▶ Text provided:
┌──

Sweden - Becky Ohlsen [133]
Hotell Horizont (71 32 39; info@horizont.nu; Hamngatan 9; s/d Skr950/1150, discounted to Skr890/1050; ) Crash here for clean, modern rooms, some with harbour views. Featuring a top-floor restaurant, bar and cafe, it’s in the same building as the tourist office.
Dannegården (481 80; office@dannegarden.se; Strandgatan 32; s/d Skr985/1148, discounted to Skr700/952; ) Trelleborg’s most beautiful slumber spot is this old sea captain’s villa. Rooms are discreetly luxurious, although those in the newer wing lack the same baronial charm. Extras include a reputable restaurant and gorgeous gardens.
Café Vattentornet (73 30 70; Stortorget; sandwiches from Skr25; Mon-Sat) On the ground floor of the splendid 58m-high water tower (1912), Café Vattentornet sells sandwiches, cakes and other yummy snacks, with fabulous outdoor tables in the summer.

└──

▶ Data block:
┌──

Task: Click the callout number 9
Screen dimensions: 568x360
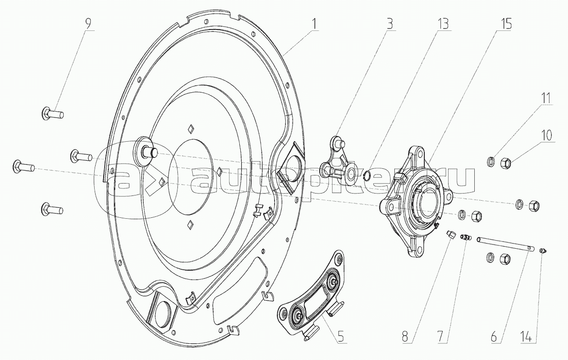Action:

└──

▶ What to produce:
Extend the Trelleborg travel guide listings past the final sentence, writing more entries in the same style. The data plays no part in what comes next.

▶ Answer below:
Restaurang & Pizzeria Istanbul (44 44 44; Algatan 30; mains Skr60-220) This bustling place has a huge menu of pasta, pizza, salad and kebabs, plus pricier local fish and meat dishes.
Getting There & Away
Bus 146 runs roughly every half-hour between Malmö (Skr51, 45 minutes) and Trelleborg’s bus station, some 500m inland from the ferry terminals. Bus 165 runs frequently Monday to Friday (five services Saturday and four services Sunday) from Lund (Skr63, one hour and five minutes). Click here for bus travel from Ystad.
For details of international trains from Malmö to Berlin via Trelleborg, Click here.
Scandlines (650 00; www.scandlines.se) ferries connect Trelleborg to Sassnitz (five daily) and Rostock (two or three daily). TT-Line (562 00; www.ttline.com) ferries shuttle between Trelleborg and Travemünde three to five times daily, and between Trelleborg and Rostock up to three times daily. Buy tickets inside the building housing the tourist office (Hamngatan 9). Click here for details.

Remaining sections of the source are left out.